Chloroacetamide is rapidly absorbed and distributed after oral and dermal administration, with first elimination half-lives of  5- 6 hrs and second elimination half-lives of 520 hrs and 180 hrs, respectively. Elimination occurs mainly via urine, only minor amounts are excreted via faeces. After oral administration, most radioactivity is distributed into blood, heart, lungs and spleen. After dermal administration, most amounts of radioactivity are distributed into blood, liver and kidneys. However, at 6 hours there was also clear radioactivity in urinary tract, testes, lung and spleen. Data indicate that approximately 96% and 56% of radioactivity from radiolabelled Chloroacteamide can be systemically bioavailable after oral and dermal administration, respectively.
The toxicokinetics of Chloroacetamide was further assessed based on physicochemical and toxicological information. MCAM is a white solid, odourless powder, with low molecular weight (93.51 g/mol), high water solubility (52.5 g/L) and has a Log Pow in the range of -0.63. Based on these physicochemical data, oral absorption is considered to be most relevant, followed by dermal absorption. As vapour pressure is very low and particle size is mainly > 100 µm, inhalation route is considered to be less relevant. As there were no data on metabolism, it was deduced from toxicokinetics data that elimination of Chloroacetamide was rapid based on half-live of 5-6 hours and high urinary concentrations, however a certain fraction is distributed to the organs by which a slower elimination from the body takes place after repeated exposure. From a physicochemical viewpoint, there is no potential for bioaccumulation.
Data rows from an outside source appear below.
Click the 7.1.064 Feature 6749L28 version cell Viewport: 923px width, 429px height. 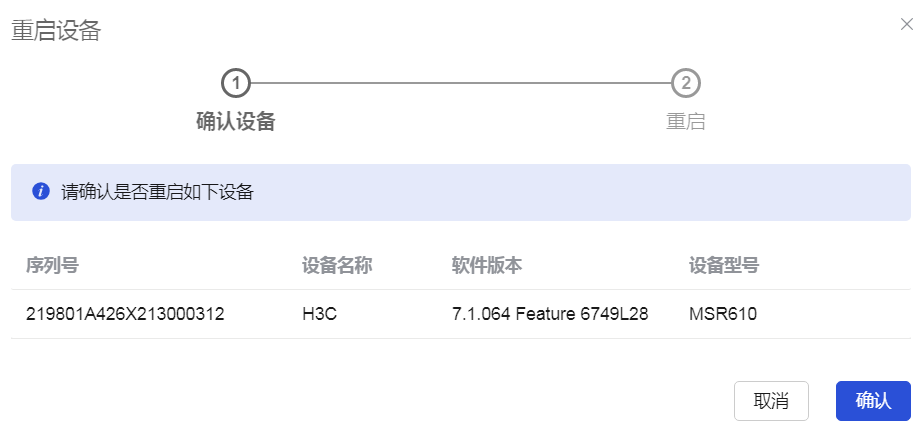pos(550,314)
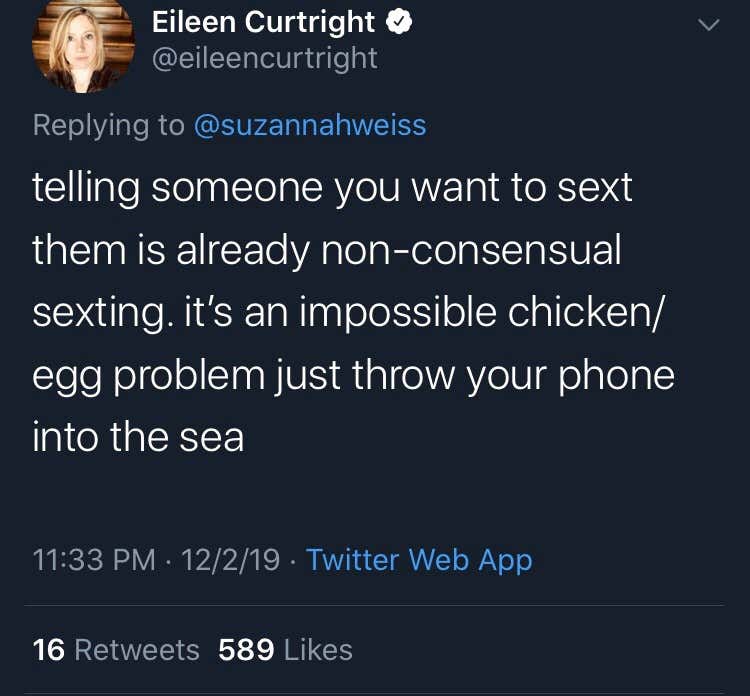The image size is (750, 696).
Task: Click the words 'egg problem' in the tweet
Action: point(149,377)
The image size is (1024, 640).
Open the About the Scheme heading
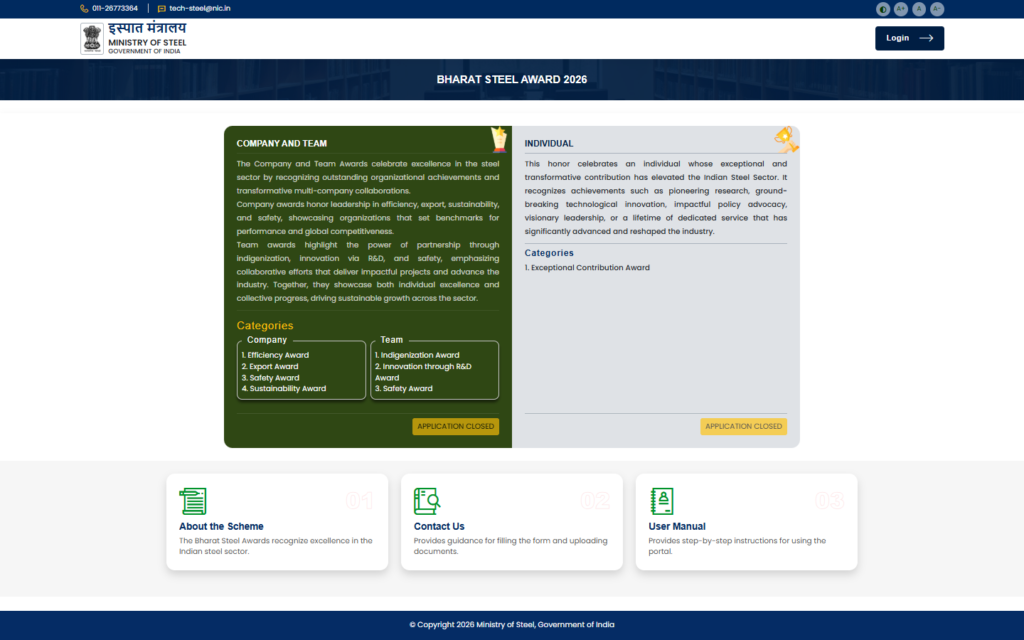pos(221,526)
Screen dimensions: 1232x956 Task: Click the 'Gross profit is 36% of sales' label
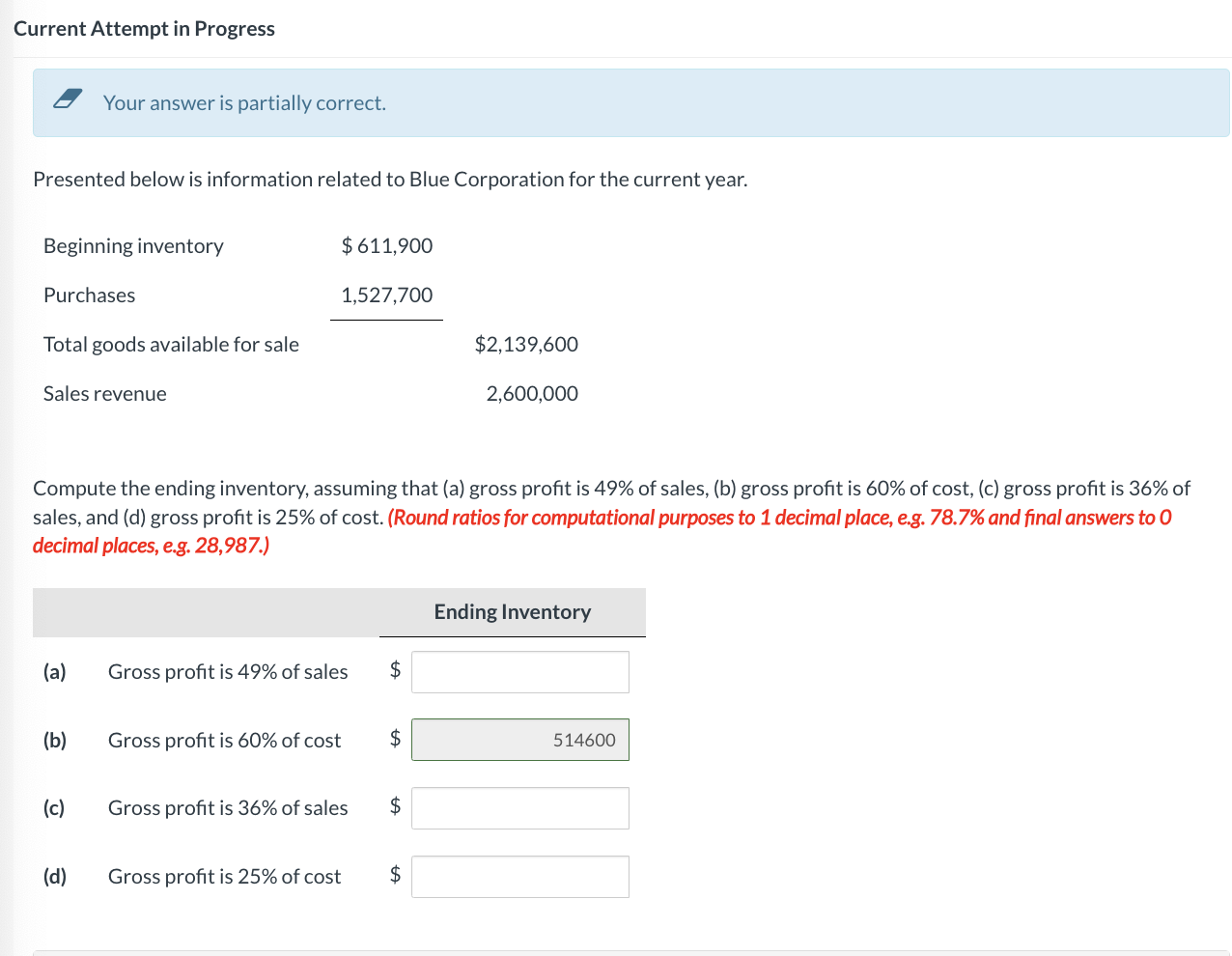click(228, 808)
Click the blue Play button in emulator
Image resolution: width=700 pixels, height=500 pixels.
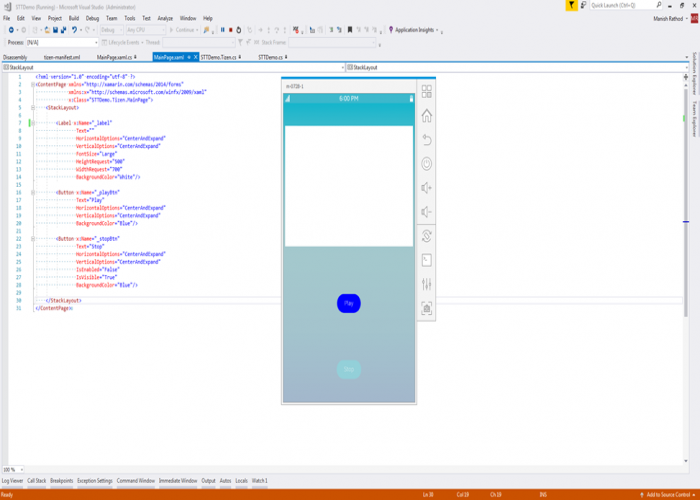point(348,303)
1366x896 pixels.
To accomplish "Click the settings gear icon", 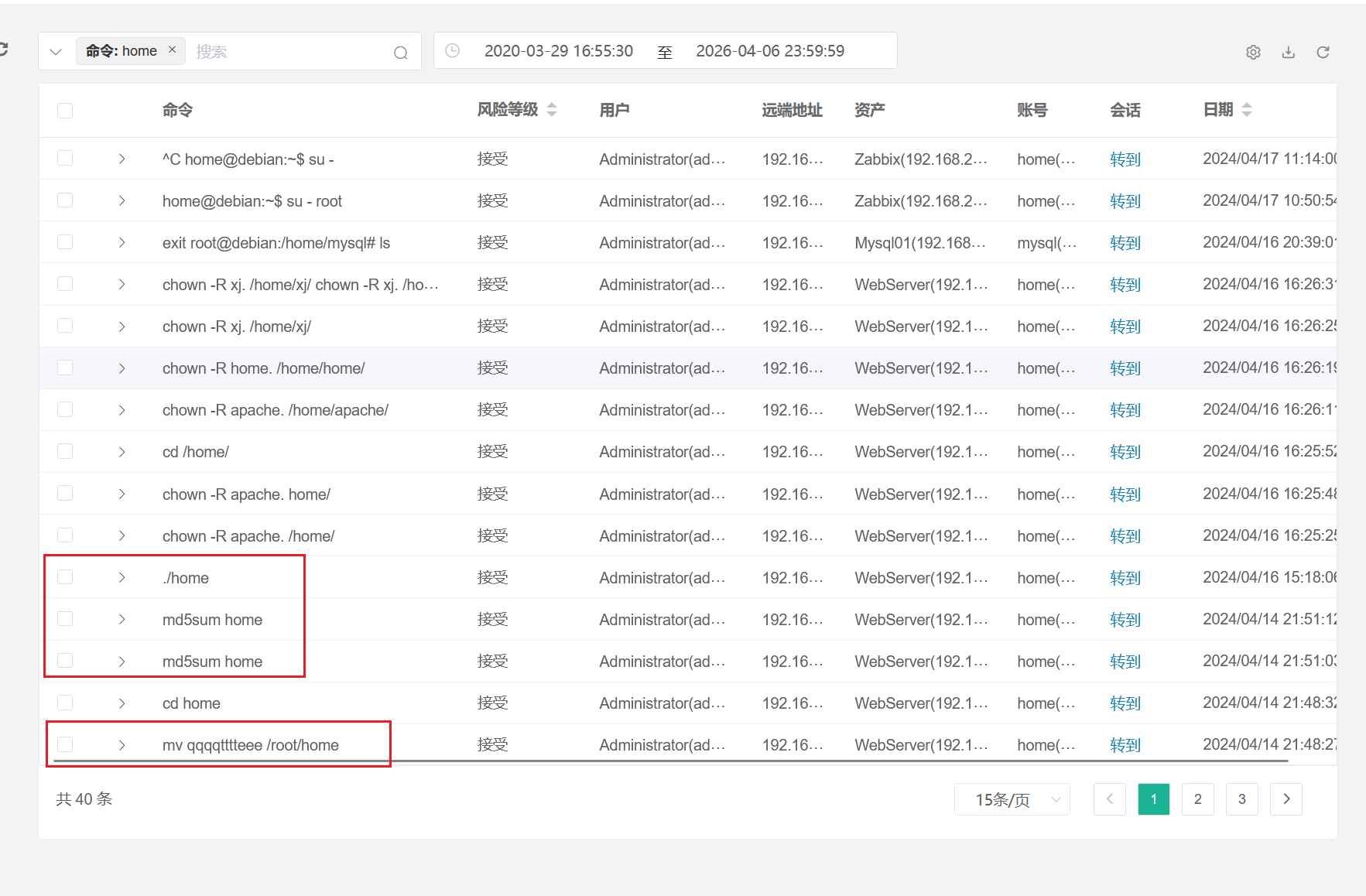I will (1253, 52).

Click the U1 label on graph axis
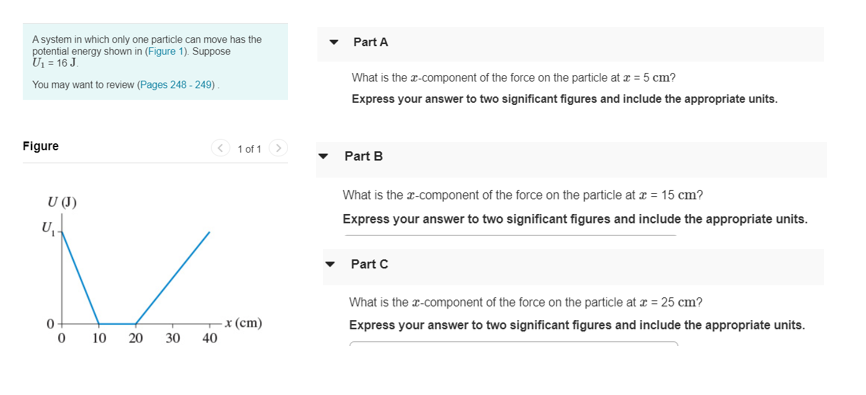(x=49, y=228)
Key value for chemical safety assessment

Bioaccumulation potential:
no bioaccumulation potential
Absorption rate - oral (%):
96
Absorption rate - dermal (%):
56

Additional information

Absorption, distribution and elimination of Chloroacetamide were studied in rats after oral, i.v. and dermal administration (Hoechst, 1985). Chloroacetamide is rapidly absorbed after oral and dermal administration. After administration of radiolabelled Chloroacetamide, radioactivity is rapidly distributed. Two half-lives of elimination can be calculated after oral, dermal and i.v. administration. Whereas the first elimination half-lives range between 5- 6 hrs for all application routes investigated, considerably longer second elimination half-lives of 500 hrs, 520 hrs and 180 hrs were calculated for the i.v., oral and dermal route. Elimination occurs mainly via urine, only minor amounts are excreted via faeces. After oral administration, most radioactivity is distributed into blood, heart, lungs and spleen. After dermal administration, most amounts of radioactivity are distributed into blood, liver and kidneys. However, at 6 hours there was also clear radioactivity in urinary tract, testes, lung and spleen. Data indicate that approximately 96% and 56% of radioactivity from radiolabelled Chloroacteamide can be systemically bioavailable after oral and dermal administration, respectively.

The toxicokinetics of Chloroacetamide was further assessed based on physicochemical and toxicological information. MCAM is a white solid, odourless powder, with low molecular weight (93.51 g/mol), high water solubility (52.5 g/L) and has a Log Pow in the range of -0.63. Based on these physicochemical data, oral absorption is considered to be most relevant, followed by dermal absorption. As vapour pressure is very low and particle size is mainly > 100 µm, inhalation route is considered to be less relevant. As there were no data on metabolism, it was deduced from toxicokinetics data that elimination of Chloroacetamide was rapid based on half-live of 5-6 hours and high urinary concentrations, however a certain fraction is distributed to the organs by which a slower elimination from the body may take place after repeated exposure. From a physicochemical viewpoint, there is no potential for bioaccumulation, e.g. based on low LogKow to organs such as lung and adipose tissue, nor bone. A high concentration (21%) in the skin (administration site) was still present 7 days after dermal application.